* TASK TO CARRY OUT *
Copy every line in the listing that contains "agent".

* EXCERPTED RECORDS *

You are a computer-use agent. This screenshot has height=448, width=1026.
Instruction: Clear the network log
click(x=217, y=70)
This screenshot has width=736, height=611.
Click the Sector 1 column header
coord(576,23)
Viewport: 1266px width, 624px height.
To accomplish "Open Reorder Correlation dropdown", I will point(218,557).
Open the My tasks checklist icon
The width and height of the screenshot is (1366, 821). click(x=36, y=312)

...

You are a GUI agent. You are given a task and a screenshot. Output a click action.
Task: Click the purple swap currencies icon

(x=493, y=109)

--

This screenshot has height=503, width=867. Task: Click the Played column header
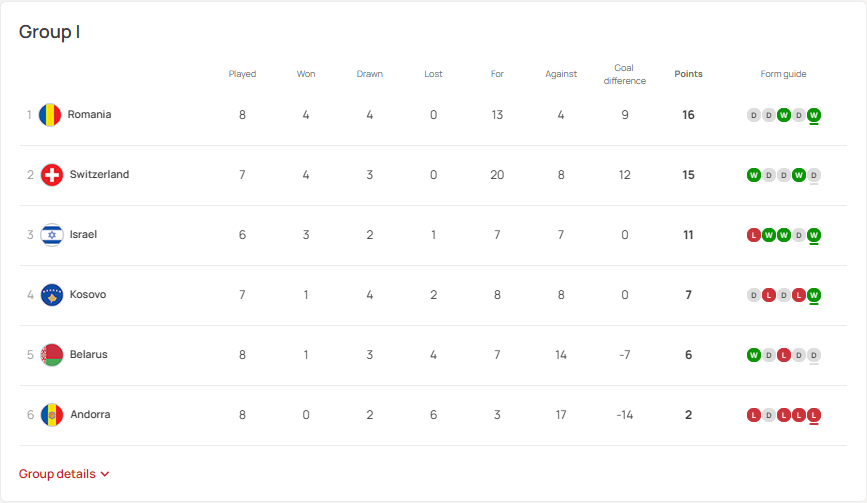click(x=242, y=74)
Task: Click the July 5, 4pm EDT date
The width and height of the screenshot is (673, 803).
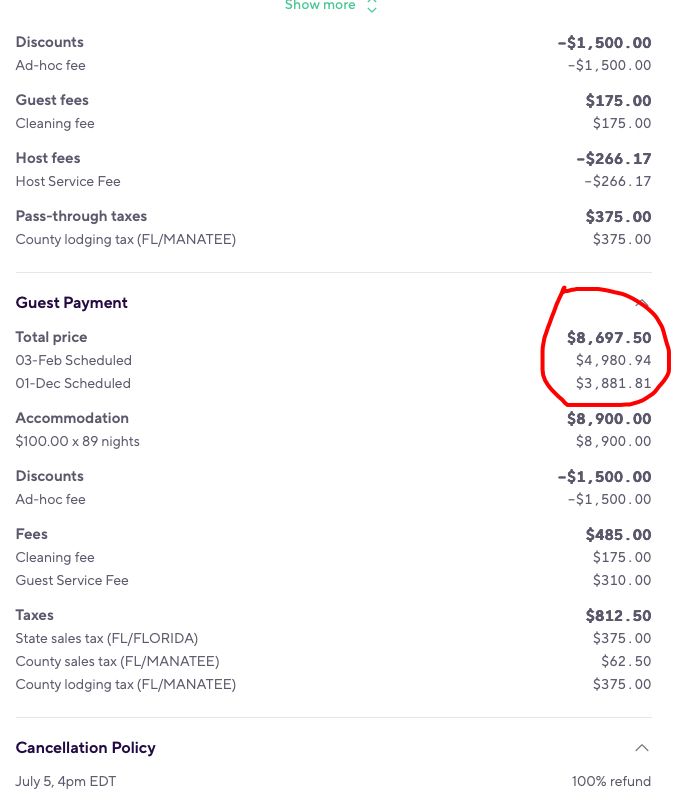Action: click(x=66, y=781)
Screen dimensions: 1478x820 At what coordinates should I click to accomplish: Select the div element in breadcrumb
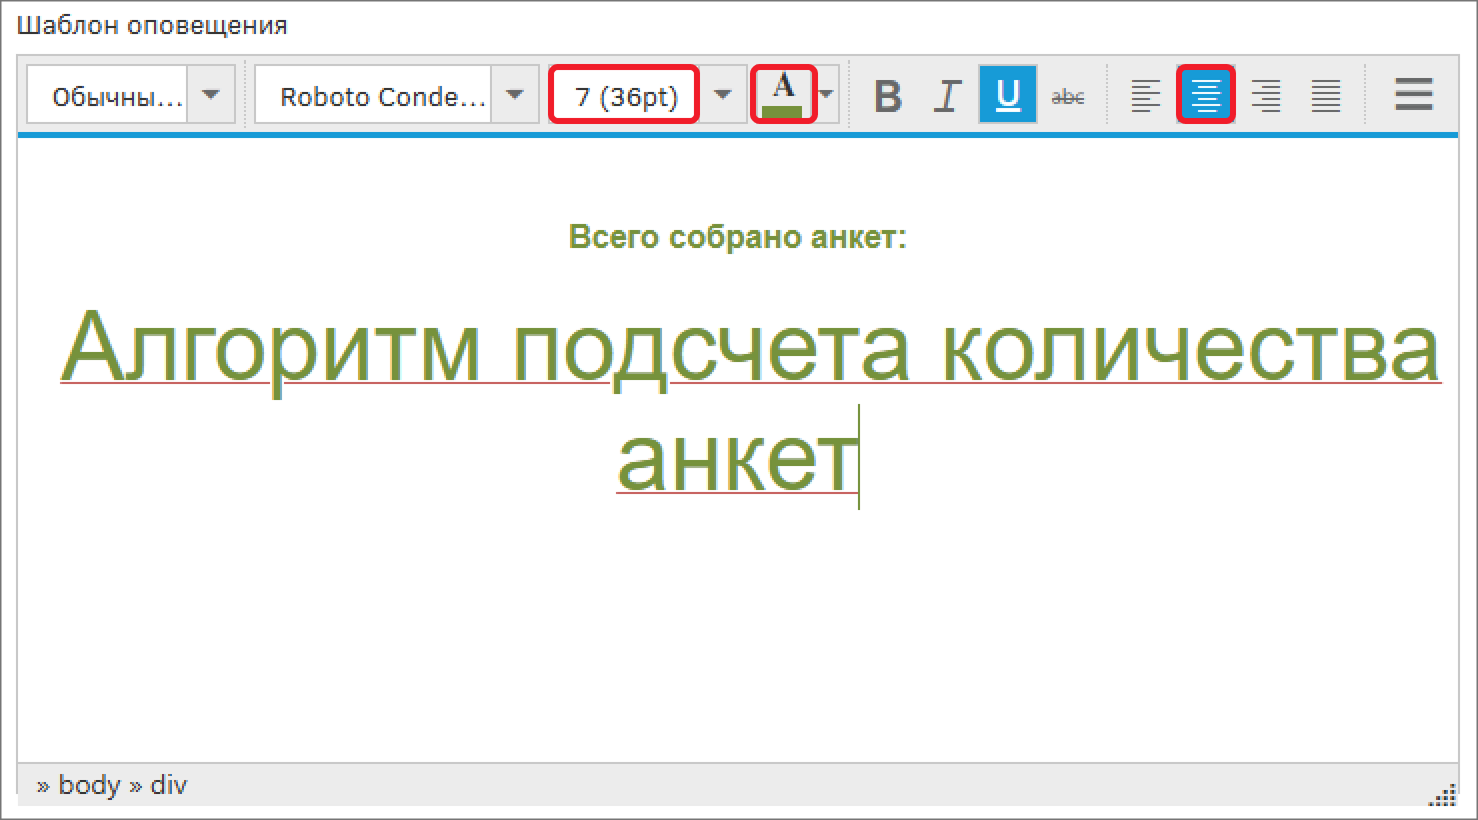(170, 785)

* RESULT OF THE TASK *
You are a computer-use agent. This screenshot has height=448, width=1026.
You are a GUI agent. You are given a task and a screenshot. Output a click action.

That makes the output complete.